Had a fairly high end JVC D-ILA for many years and it looked sensational on a 120" Stewart Filmscreen. The problem now is you can't approach the picture quality of a new 4K TV for anywhere near the price.

CinemaDude's picture

Yes, TVs are getting bigger and better, but it seems like the industry has simply given up on what was admittedly a niche market, but nonetheless still one with quite passionate devotees who keep buying the product, i.e., 3D movies. Seems that the two big boys, SONY and LG, have stopped offering 3D capable TVs. 4K is all the rage now and so it they have fully abandoned 3D capable sets as of 2017. BUT, if you are a 3D fan like me and quite a number of my friends, we are in luck because the projector manufacturers are still committed to including 3D capability with the higher-end projectors. And if you are enthusiastic enough to be thinking of recreate that authentic cinema experience in your home by considering a video projector as opposed to TV, then the good news is, you will still be able to easily find quite a number of projectors still sporting 3rd dimension capability (you can't get more "movie theatre equivalency" than a big movie screen in your Home Theatre, which relatively speaking is probably bigger than what you see in many a multiplex), but then imagine adding 3D to that wall-to-wall living room screen! Regal, eat your heart out.

Unless something changes in the market place, seems like video projectors will be the only devices capable of presenting 3D content in the future to the home theatre aficionados.

And as far as projection screens...jnemesh has it exactly right -- your screen will most likely outlive your projector, so it's not the place where you want to try to save a buck. I would even go further and say, if you are committed to the movie theatre experience, I would suggest you seriously consider getting an acoustic-transparent screen. You really want to be able to place your speakers BEHIND the screen and this type of screen material will allow you to do just that; TVs, no matter how big, simply don't cut the mustard in this regard. Instead, what TVs tend to do is to force you to wind up using these puny little girly "sound bars" for the center channel -- the channel, BTW, from where the all-important dialog emanates. This invariably causes, the-music-is-so-loud-that-we-can't-hear-what-they-are-saying, syndrome. I can't tell you how often I hear that complaint -- then go check it out and they've got massive left and right channel speakers and not much more than a soundbar with not much more than cellphone-sized speakers in it. I am exaggerating of course, you the point is still valid.
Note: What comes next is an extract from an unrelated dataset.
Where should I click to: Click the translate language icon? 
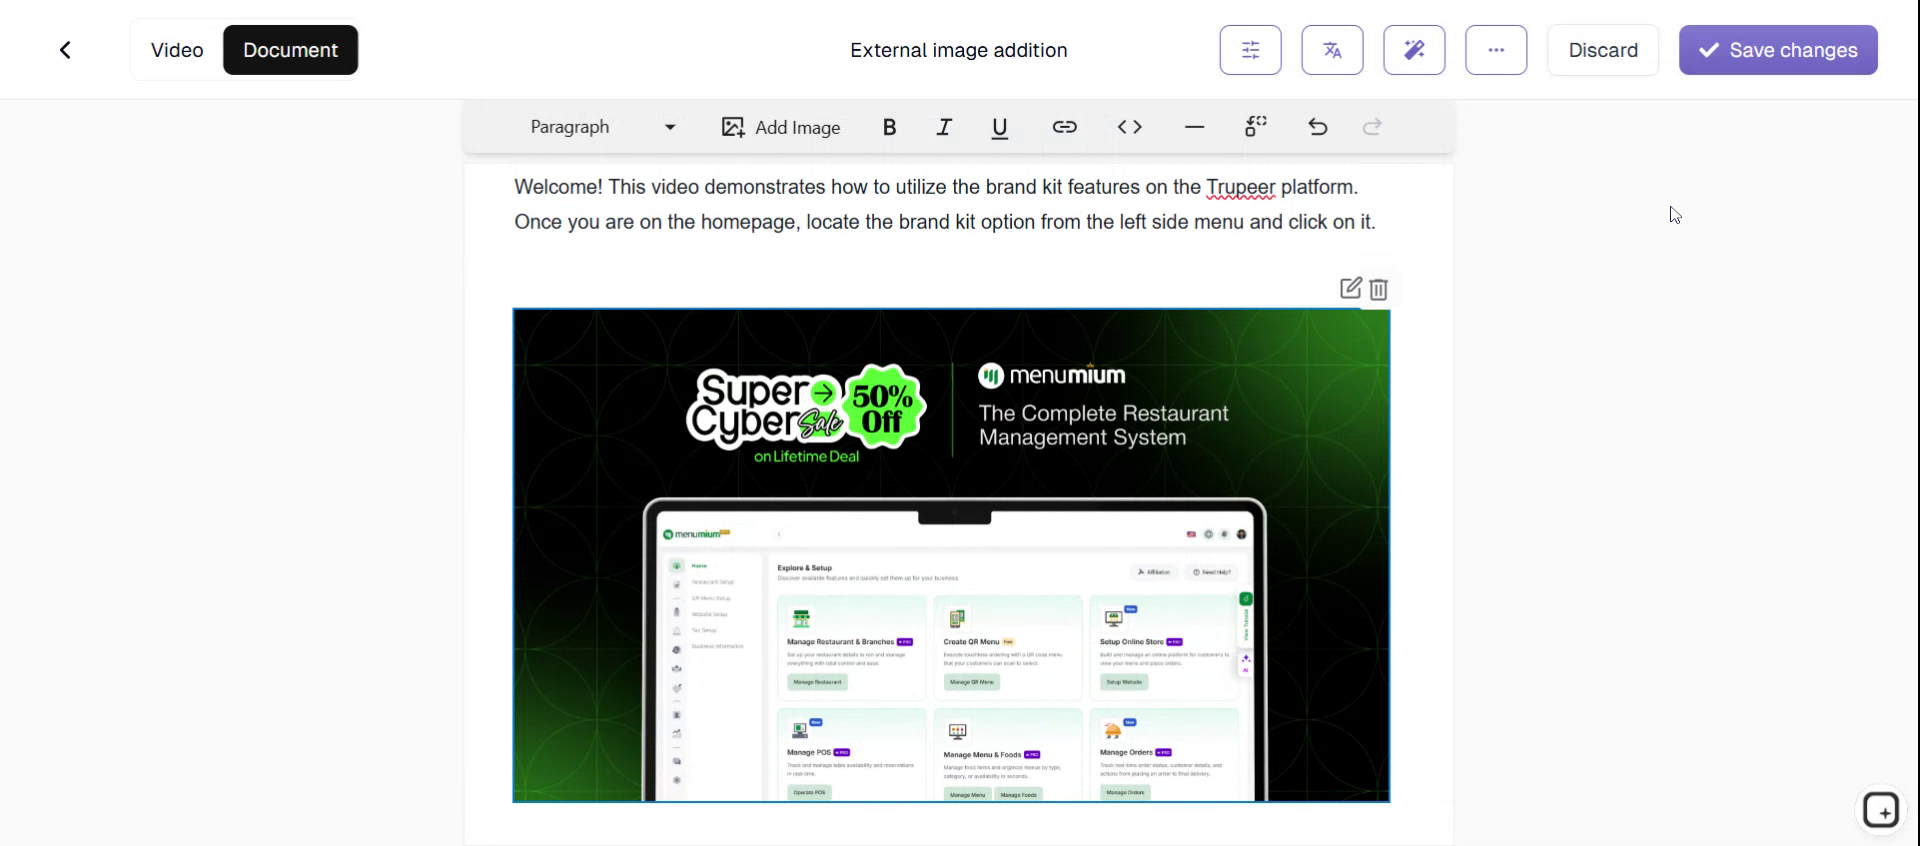[x=1332, y=50]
Anyone who has worked professionally with cinema sound design and installation will tell you that the front three speaker channels and speaker systems are ALWAYS IDENTICAL both physically and electrically. That uniformity is essential for the system to produce a stereo soundfield that is cohesive and uniform across the entire screen and will produce sound as close as possible to what the cinema sound mixer heard in the mixing room.
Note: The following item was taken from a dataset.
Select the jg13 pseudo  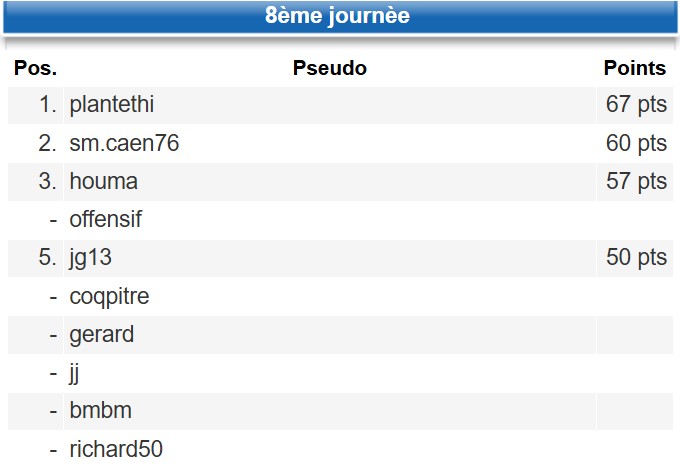tap(90, 258)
I would also add, not being able to SEE the speaker boxes allows a very interesting psychological thing to happen with the way we perceive audio direction. If you can SEE the speakers, your brain keeps telling you that the sound is originating from that location (which of course it is); hide that visual cue, put the speakers being the screen, and all of a sudden, the space opens up and the sound is much less locked to those points - Left, Center, Right - than when you could see the speaker position.

When I had an Advent VideoBeam in the early 70s (long before there was such a thing as "home theatre,") the screen was fiberglass and speakers needed to be located on either side of it. I felt that the "localization effect" was powerful enough to impair the illusion, so we framed the screen with black chinese silk from the screen edge out to the wall, hiding the speakers; chinese silk is a fabric that was essentially acoustically transparent. It certainly made big difference in helping maintain the illusion that the sound was coming from all points across the entire screen.

Best to luck to everyone attempting to create their own bit of movie magic in their own place.